ボツリヌス神経毒A型(BoNT/A)排尿筋内注射前後の神経性排尿筋過活動(NDO)患者における心拍変動(HRV) (HRV/Botox)
2016年5月16日 更新者:Balgrist University Hospital
ボツリヌス神経毒A型排尿筋内注射前後の神経原性排尿筋過活動患者における心拍変動
心拍変動 (HRV) は、心臓の自律神経機能の重要な指標であり、心臓死亡率および全死因死亡率の予測因子です。
この研究では、研究者は、A型ボツリヌス神経毒排尿筋内注射(BoNT/A)を受けている神経原性排尿筋過活動(NDO)患者のHRVの変化を調べました。
調査の概要
状態
完了
条件
詳細な説明
BoNT/A は、NDO 患者の一般的な治療法です。
可能性のある既知の副作用は、尿閉または排尿後の残尿の増加です。
全身性の副作用はまれなようです。
しかし、これは詳細に調査されていません。
非常に少量ではありますが、BoNT/A は排尿筋内注射中に体循環に入ることができ、心臓などの他の神経筋系に遠方の影響を与える可能性があります。
この試験の目的は、NDO の排尿筋内注射後の心臓に対する BoNT/A の潜在的な全身性悪影響を評価することです。

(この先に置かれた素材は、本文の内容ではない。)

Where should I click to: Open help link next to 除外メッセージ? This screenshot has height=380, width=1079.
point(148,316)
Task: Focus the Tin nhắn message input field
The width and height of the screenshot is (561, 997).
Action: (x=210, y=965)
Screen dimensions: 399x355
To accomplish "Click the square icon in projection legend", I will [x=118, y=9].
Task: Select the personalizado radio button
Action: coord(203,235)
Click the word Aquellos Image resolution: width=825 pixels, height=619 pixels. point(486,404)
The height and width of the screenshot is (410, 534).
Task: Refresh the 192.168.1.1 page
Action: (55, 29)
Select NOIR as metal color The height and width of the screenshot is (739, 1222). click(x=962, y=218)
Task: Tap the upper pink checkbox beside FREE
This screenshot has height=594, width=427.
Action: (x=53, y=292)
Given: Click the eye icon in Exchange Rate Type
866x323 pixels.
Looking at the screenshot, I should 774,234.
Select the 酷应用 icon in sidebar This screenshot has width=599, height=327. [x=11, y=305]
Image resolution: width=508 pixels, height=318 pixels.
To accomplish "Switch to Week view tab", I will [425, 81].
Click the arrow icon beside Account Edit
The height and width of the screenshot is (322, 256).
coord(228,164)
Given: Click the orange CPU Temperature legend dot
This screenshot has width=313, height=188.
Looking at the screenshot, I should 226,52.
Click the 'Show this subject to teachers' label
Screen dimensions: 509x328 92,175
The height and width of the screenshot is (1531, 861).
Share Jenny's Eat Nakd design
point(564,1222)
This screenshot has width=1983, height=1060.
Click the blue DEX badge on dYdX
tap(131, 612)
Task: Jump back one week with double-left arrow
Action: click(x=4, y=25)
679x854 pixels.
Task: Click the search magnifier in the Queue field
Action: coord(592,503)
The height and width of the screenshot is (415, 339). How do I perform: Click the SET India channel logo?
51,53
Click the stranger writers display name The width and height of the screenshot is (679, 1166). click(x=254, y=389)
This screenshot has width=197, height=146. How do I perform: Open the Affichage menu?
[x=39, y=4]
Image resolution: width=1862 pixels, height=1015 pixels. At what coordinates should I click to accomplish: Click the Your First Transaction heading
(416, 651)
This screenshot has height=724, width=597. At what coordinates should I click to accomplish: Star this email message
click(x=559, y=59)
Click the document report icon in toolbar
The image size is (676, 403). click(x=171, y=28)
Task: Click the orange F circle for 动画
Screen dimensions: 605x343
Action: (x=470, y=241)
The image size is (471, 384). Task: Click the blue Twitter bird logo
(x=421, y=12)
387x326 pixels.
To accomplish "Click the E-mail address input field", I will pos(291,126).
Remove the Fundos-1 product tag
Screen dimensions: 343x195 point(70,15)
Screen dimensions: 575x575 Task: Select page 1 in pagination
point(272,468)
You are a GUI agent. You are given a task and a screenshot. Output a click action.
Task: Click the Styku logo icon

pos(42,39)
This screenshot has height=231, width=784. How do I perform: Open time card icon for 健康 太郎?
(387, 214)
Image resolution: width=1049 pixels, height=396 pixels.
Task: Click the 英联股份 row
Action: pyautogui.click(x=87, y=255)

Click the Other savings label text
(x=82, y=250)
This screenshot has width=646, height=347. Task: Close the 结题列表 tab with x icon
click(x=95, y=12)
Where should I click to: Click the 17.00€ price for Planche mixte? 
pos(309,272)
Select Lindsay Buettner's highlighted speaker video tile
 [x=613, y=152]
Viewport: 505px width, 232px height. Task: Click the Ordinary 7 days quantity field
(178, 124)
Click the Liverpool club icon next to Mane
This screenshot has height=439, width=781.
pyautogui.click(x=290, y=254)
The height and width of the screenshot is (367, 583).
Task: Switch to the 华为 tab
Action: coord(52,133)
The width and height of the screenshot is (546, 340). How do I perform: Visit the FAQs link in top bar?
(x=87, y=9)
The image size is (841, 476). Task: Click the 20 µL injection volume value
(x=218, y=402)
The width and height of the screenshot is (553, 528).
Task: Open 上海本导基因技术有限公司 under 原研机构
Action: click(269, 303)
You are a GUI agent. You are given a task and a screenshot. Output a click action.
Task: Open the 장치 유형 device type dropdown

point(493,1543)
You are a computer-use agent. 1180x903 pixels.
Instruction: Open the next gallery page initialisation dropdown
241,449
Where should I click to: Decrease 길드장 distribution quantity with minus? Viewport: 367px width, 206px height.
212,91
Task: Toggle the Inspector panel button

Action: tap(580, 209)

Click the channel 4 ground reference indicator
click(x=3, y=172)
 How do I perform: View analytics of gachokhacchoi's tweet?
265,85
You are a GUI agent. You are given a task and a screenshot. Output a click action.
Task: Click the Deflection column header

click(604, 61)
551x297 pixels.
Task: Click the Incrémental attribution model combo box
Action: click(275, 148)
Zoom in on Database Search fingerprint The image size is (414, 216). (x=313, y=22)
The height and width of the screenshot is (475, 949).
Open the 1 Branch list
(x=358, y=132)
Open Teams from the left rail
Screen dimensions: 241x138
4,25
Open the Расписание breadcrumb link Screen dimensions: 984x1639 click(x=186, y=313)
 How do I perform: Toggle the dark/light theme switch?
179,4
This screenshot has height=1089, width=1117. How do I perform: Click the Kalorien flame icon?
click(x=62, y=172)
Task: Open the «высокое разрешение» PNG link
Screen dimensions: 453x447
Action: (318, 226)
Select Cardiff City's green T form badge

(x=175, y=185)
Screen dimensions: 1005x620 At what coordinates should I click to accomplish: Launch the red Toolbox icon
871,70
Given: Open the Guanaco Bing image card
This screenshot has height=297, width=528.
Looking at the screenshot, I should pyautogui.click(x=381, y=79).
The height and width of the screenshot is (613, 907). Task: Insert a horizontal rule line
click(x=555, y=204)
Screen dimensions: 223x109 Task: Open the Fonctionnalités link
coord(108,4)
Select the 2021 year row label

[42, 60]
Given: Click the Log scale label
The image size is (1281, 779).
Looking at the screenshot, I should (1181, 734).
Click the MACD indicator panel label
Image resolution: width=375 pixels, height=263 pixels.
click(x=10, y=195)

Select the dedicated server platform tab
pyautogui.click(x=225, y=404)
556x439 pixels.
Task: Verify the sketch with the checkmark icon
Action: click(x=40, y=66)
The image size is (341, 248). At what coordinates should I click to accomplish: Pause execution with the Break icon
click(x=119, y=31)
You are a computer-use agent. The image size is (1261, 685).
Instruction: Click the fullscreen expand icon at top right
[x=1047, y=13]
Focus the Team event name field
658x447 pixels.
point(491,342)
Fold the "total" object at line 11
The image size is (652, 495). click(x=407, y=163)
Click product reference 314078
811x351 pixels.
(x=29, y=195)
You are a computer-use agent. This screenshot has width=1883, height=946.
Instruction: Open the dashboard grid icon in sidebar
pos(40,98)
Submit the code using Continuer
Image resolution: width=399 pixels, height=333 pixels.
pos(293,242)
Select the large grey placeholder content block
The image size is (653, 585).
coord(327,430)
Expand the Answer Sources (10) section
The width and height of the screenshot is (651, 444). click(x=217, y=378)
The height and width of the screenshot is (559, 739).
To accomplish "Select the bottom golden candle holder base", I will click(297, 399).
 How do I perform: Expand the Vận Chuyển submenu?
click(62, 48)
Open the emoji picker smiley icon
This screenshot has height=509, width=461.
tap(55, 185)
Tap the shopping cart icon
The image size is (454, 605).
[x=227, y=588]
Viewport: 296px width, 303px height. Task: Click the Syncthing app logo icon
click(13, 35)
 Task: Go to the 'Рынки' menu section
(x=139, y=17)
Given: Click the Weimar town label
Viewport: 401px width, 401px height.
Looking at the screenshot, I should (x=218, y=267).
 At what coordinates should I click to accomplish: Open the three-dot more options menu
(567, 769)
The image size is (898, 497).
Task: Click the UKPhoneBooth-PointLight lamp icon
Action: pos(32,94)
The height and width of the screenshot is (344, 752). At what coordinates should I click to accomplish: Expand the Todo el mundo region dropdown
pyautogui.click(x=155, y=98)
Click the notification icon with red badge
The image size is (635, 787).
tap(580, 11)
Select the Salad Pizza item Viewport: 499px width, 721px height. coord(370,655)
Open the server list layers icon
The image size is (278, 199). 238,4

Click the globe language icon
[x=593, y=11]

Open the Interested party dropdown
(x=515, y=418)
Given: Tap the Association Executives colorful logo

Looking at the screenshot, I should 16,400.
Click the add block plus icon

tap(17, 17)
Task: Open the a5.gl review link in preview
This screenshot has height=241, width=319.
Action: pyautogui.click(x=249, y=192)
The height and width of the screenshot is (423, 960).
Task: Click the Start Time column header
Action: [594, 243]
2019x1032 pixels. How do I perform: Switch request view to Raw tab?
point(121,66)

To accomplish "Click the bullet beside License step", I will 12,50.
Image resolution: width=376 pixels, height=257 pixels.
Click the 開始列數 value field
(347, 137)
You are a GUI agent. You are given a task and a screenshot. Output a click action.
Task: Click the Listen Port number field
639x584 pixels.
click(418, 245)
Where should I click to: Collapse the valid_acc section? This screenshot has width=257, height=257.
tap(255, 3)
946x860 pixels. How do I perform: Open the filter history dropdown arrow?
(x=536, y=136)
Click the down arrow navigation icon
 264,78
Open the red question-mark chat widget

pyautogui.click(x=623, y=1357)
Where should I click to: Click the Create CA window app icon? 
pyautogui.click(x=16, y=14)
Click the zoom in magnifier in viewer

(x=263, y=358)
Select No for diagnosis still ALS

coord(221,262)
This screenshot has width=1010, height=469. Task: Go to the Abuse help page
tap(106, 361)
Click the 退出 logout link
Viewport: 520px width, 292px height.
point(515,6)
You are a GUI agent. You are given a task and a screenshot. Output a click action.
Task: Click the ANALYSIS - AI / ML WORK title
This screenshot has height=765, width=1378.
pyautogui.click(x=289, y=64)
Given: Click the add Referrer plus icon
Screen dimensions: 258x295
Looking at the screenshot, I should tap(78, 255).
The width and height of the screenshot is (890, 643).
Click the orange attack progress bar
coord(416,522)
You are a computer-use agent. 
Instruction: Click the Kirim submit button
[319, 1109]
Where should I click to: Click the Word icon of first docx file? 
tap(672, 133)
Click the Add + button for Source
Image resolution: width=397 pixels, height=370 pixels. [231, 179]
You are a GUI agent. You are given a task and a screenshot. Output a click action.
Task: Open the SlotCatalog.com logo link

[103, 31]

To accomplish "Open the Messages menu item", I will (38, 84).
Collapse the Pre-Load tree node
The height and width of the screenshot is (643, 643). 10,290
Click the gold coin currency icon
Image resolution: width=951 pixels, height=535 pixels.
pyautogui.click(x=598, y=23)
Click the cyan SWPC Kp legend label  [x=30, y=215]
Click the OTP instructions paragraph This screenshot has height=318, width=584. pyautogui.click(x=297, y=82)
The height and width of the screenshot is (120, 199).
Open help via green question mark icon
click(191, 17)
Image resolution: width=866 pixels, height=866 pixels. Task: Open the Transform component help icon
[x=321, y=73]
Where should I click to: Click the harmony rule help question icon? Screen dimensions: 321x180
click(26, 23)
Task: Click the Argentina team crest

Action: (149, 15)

心臓の自律神経機能に対する潜在的な影響は、HRV 分析を使用して検出できます。
関連する心機能の既往障害がなく、NDO が証明されていない患者が含まれます。
4 回の訪問中に、すべての被験者は前に 2 つの ECG 測定値 (訪問 1 および 2) と、BoNT/A 排尿筋内注射後の 2 つの ECG 測定値 (訪問 3 および 4) を受け取ります。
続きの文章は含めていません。